- **The records**
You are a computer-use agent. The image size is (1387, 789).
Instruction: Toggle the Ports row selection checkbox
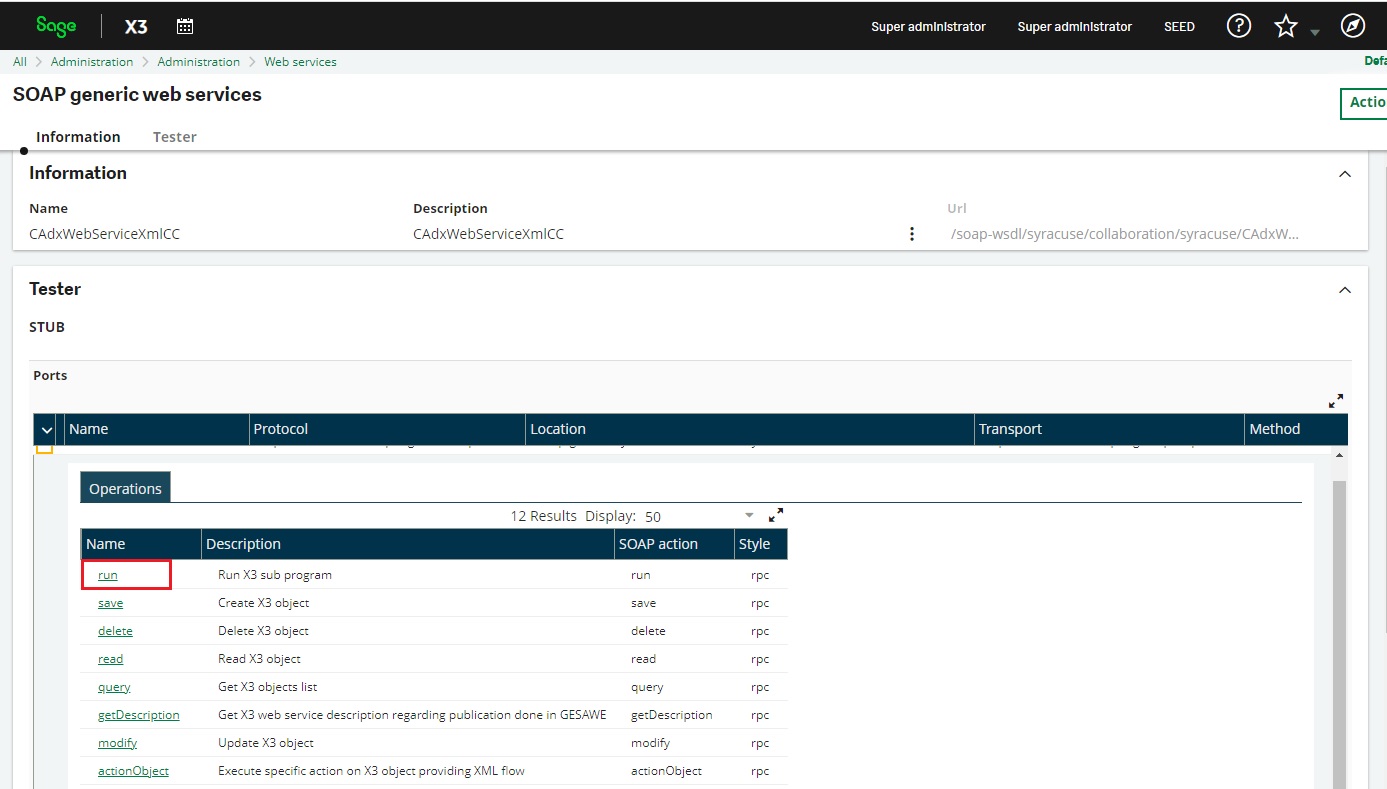[44, 449]
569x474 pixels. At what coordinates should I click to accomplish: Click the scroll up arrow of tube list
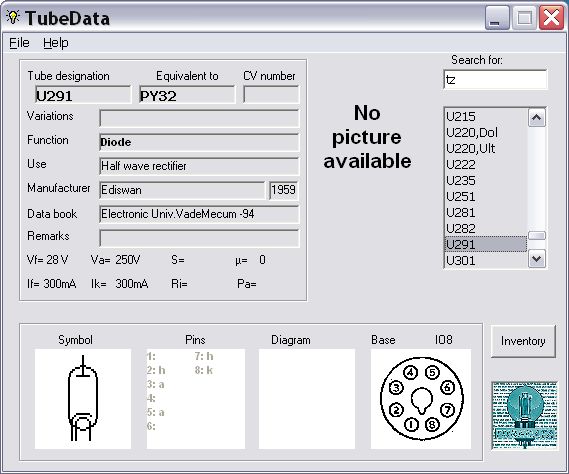coord(537,118)
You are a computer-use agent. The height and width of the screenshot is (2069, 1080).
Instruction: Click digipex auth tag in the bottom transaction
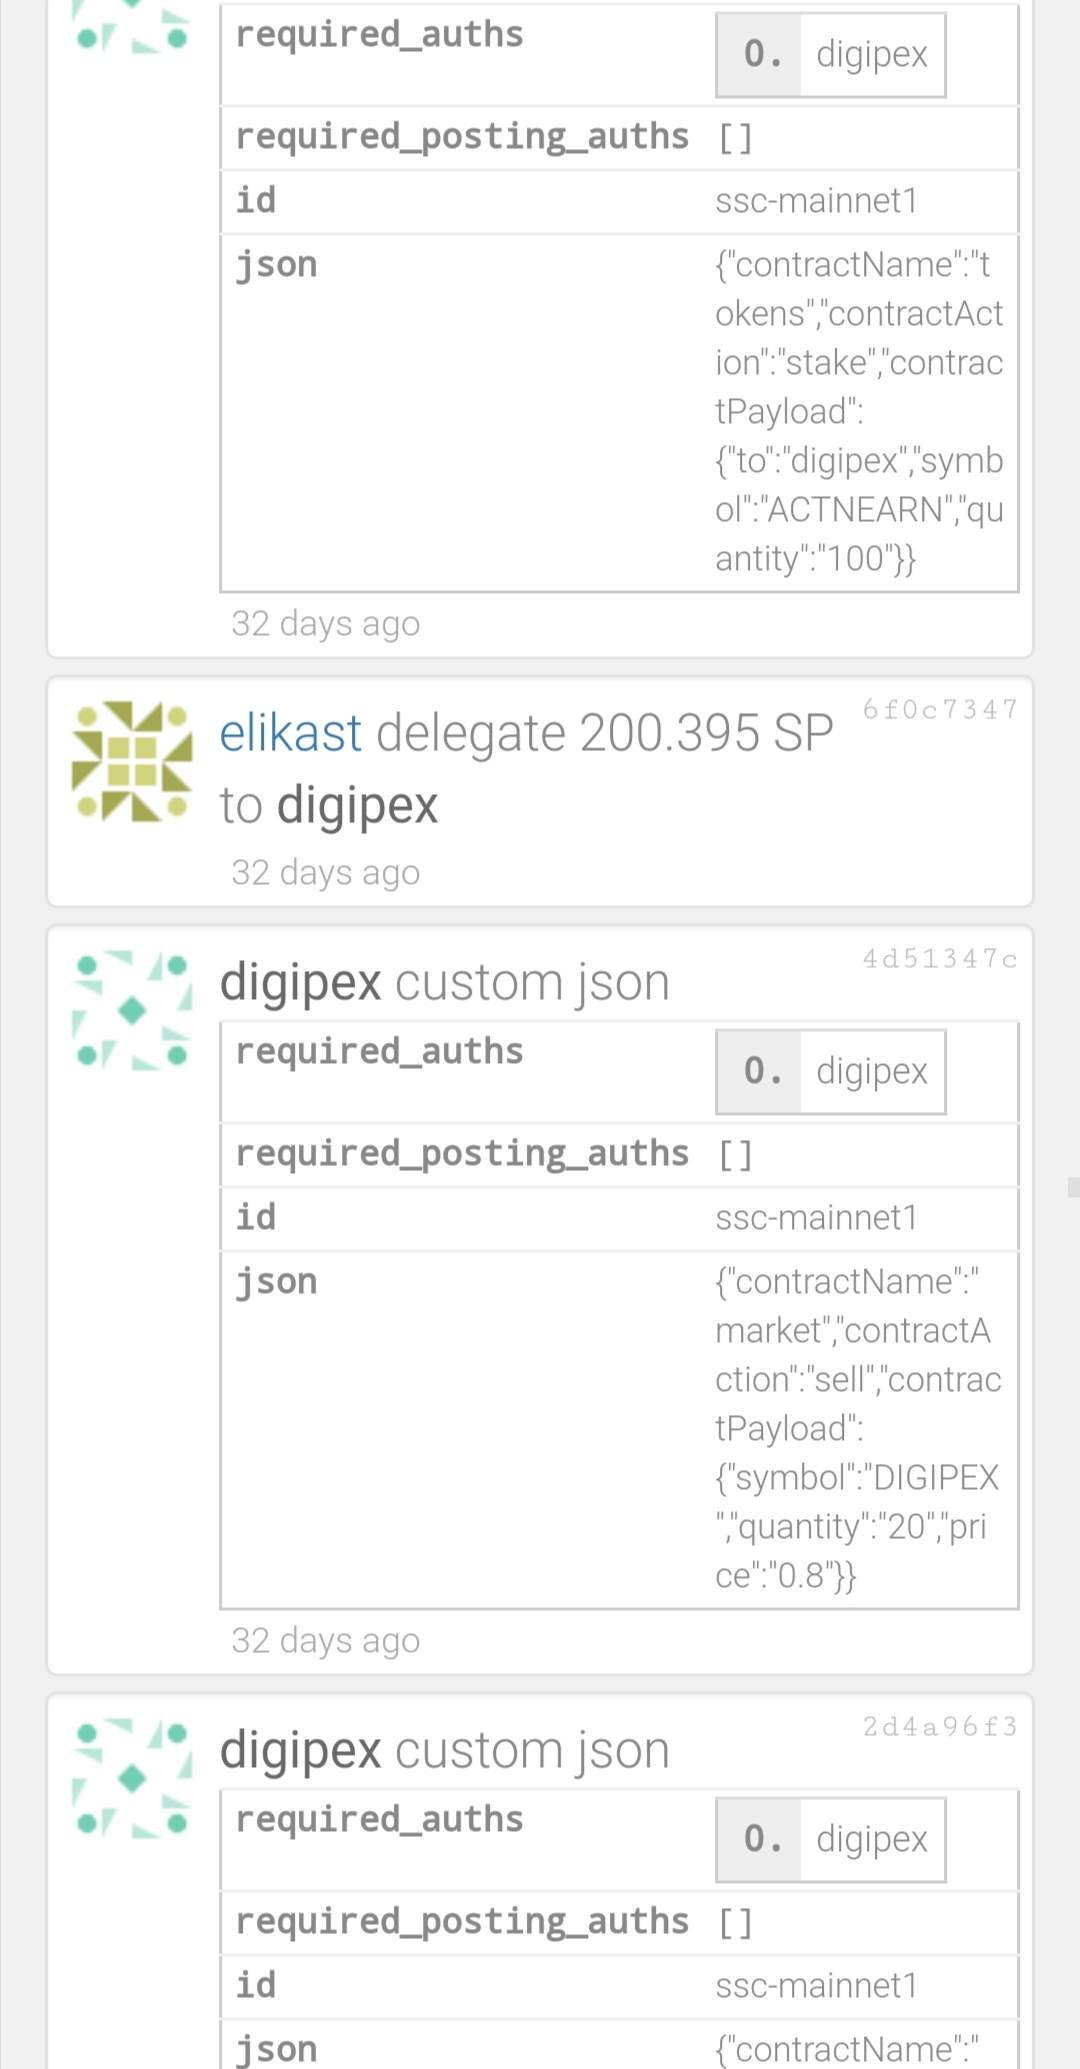[871, 1839]
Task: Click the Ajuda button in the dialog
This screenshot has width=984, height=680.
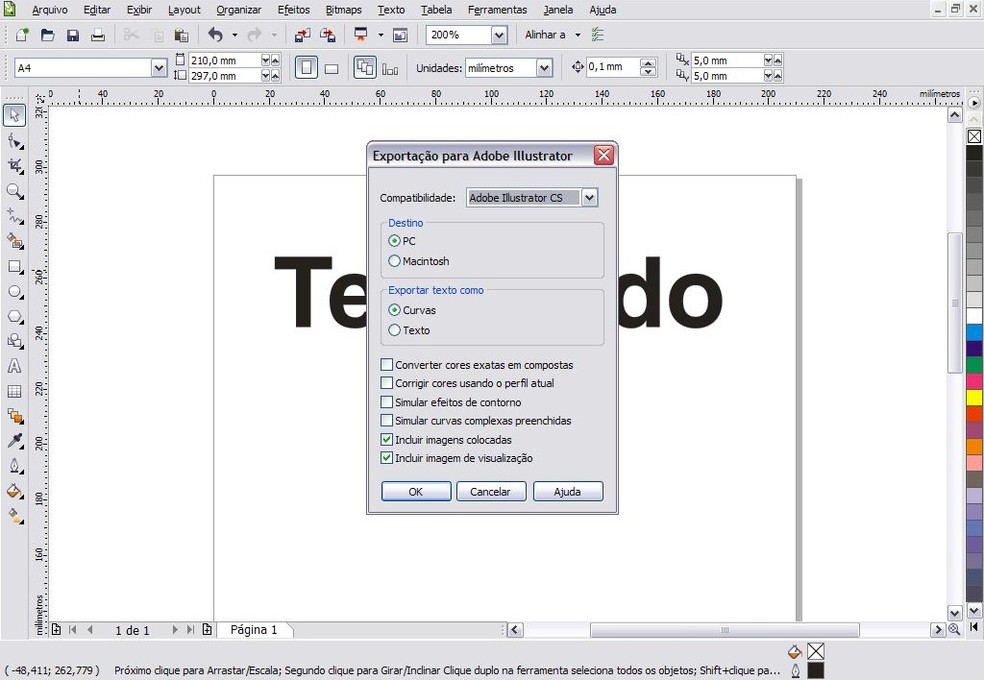Action: pyautogui.click(x=568, y=491)
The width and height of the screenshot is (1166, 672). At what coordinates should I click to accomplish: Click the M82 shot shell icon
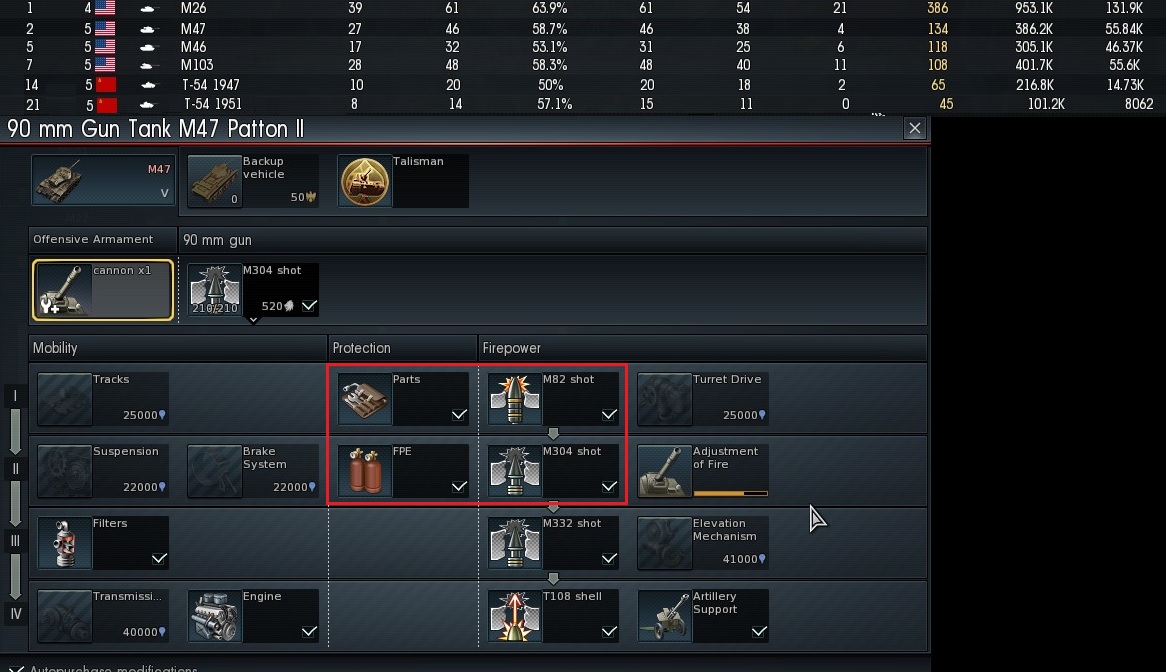click(515, 399)
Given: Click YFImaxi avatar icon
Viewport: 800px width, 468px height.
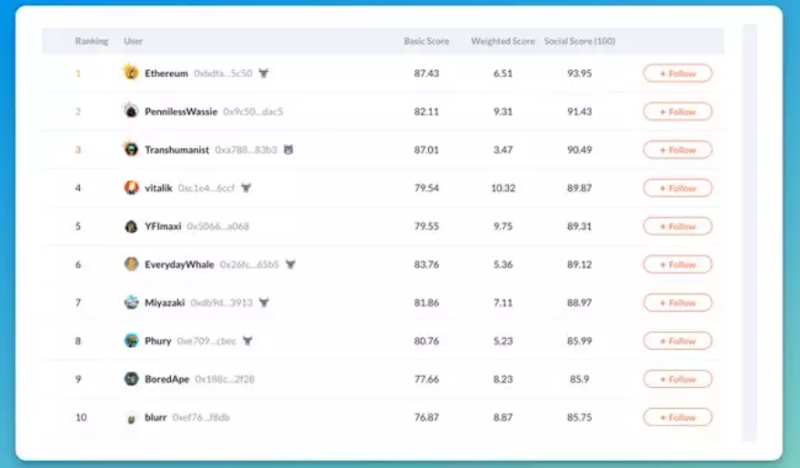Looking at the screenshot, I should point(130,226).
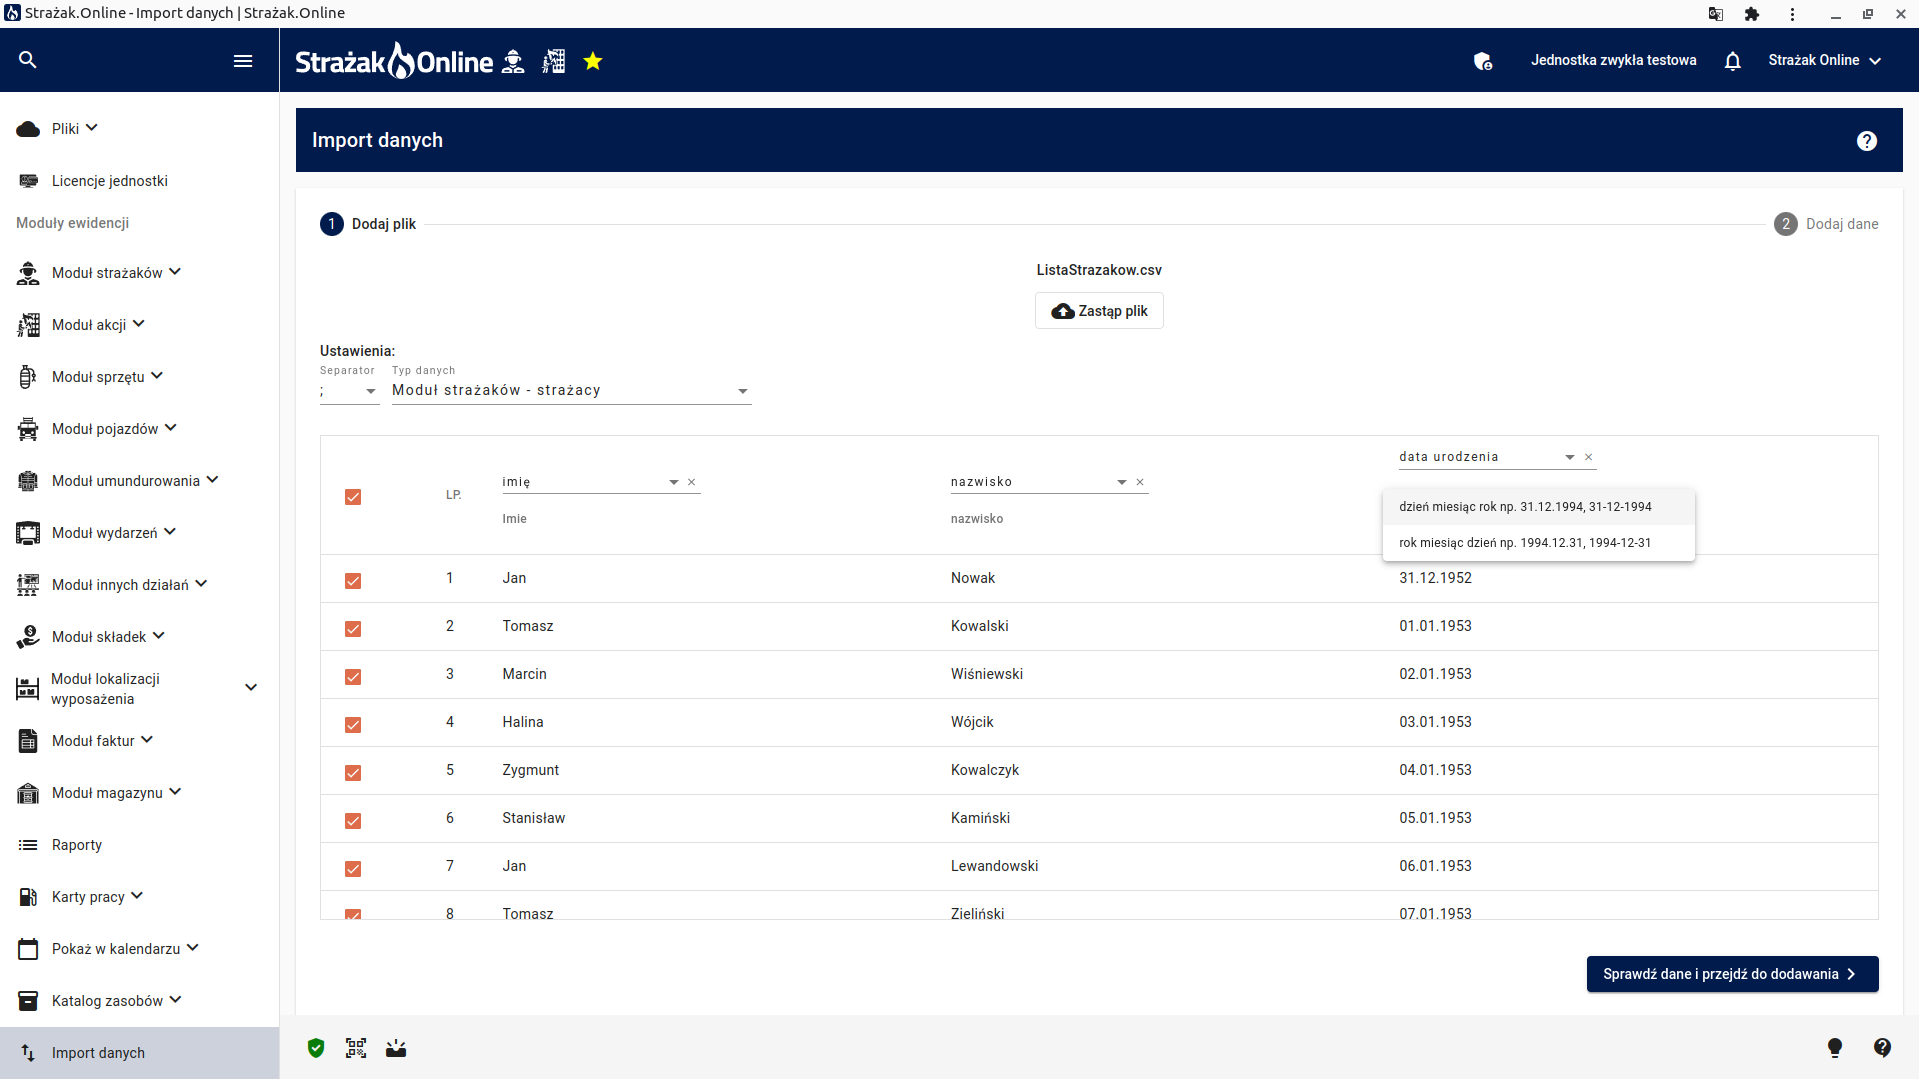Click the firefighter icon next to the logo
This screenshot has width=1920, height=1080.
pos(513,61)
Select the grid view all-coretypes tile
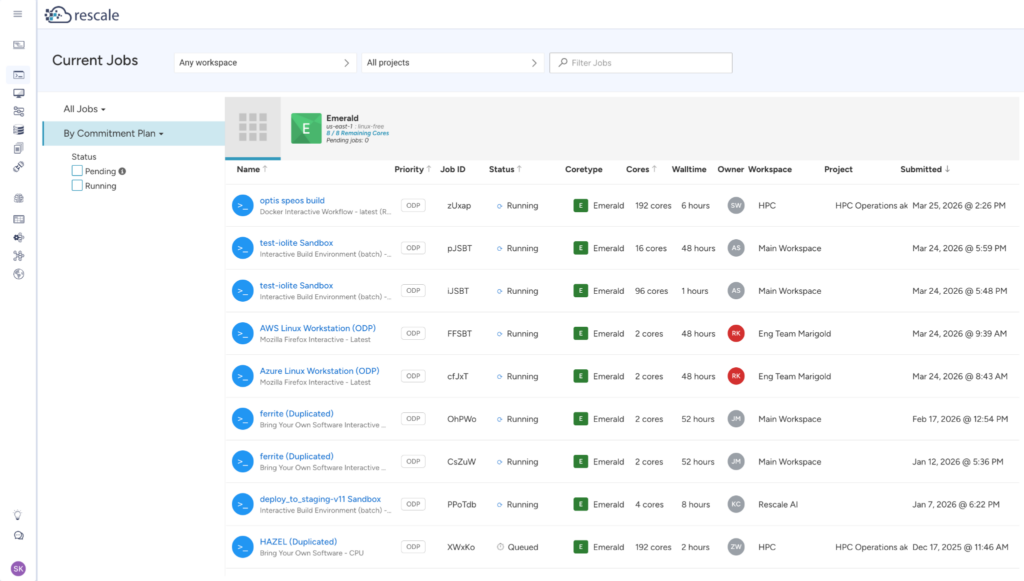Screen dimensions: 1024x581 [x=253, y=127]
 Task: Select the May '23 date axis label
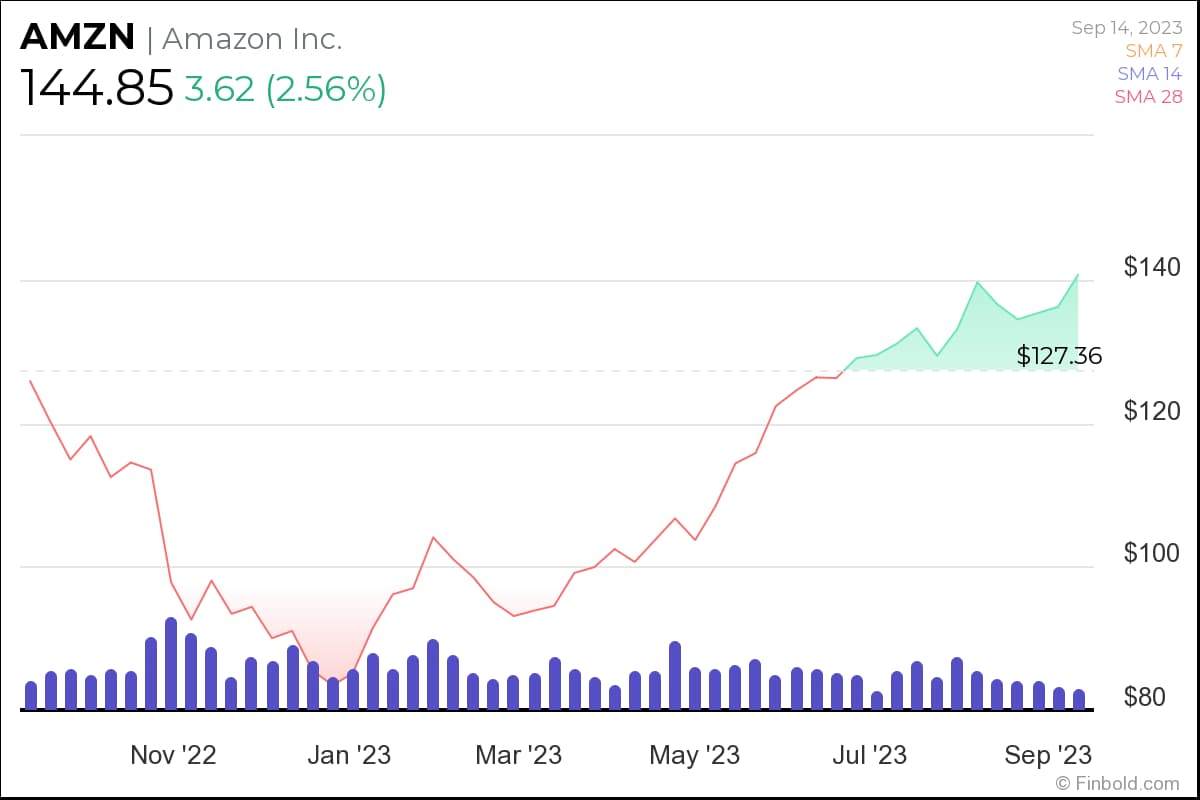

- **Task prompt**
Where a record holds a picture, leave the picture out and restate the rest word for word.

- **Answer space**
You are a computer-use agent. The image size is (1387, 789).
Instruction: Toggle the Ports row selection checkbox
[44, 449]
569x474 pixels. At what coordinates should I click to accomplish: Click the scroll up arrow of tube list
coord(537,118)
You are a computer-use agent. The height and width of the screenshot is (2069, 1080).
Instruction: Click digipex auth tag in the bottom transaction
[871, 1839]
Task: Click the Ajuda button in the dialog
This screenshot has width=984, height=680.
Action: pyautogui.click(x=568, y=491)
The width and height of the screenshot is (1166, 672). At what coordinates should I click to accomplish: Click the M82 shot shell icon
click(515, 399)
Given: Click YFImaxi avatar icon
Viewport: 800px width, 468px height.
Looking at the screenshot, I should point(130,226).
Click the firefighter icon next to the logo
This screenshot has width=1920, height=1080.
pos(513,61)
Select the grid view all-coretypes tile
Screen dimensions: 1024x581 [x=253, y=127]
 Task: Select the May '23 date axis label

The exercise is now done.